== Data supplied ==
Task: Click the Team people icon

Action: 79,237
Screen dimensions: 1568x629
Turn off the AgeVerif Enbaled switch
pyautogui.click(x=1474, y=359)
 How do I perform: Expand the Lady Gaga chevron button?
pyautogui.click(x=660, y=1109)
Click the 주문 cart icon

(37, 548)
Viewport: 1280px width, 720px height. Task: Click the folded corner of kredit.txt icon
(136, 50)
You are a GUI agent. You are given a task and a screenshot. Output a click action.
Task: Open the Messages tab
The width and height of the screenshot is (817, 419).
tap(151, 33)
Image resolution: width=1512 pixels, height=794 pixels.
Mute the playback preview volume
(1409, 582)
===
### Job
Which lines in the items above contain the word "height" with matching case? Report each of those lines in full.

### Complete answer
Viewport: 1280px width, 720px height. Task: Click the folded corner of kredit.txt icon
The width and height of the screenshot is (817, 419).
Image resolution: width=1512 pixels, height=794 pixels.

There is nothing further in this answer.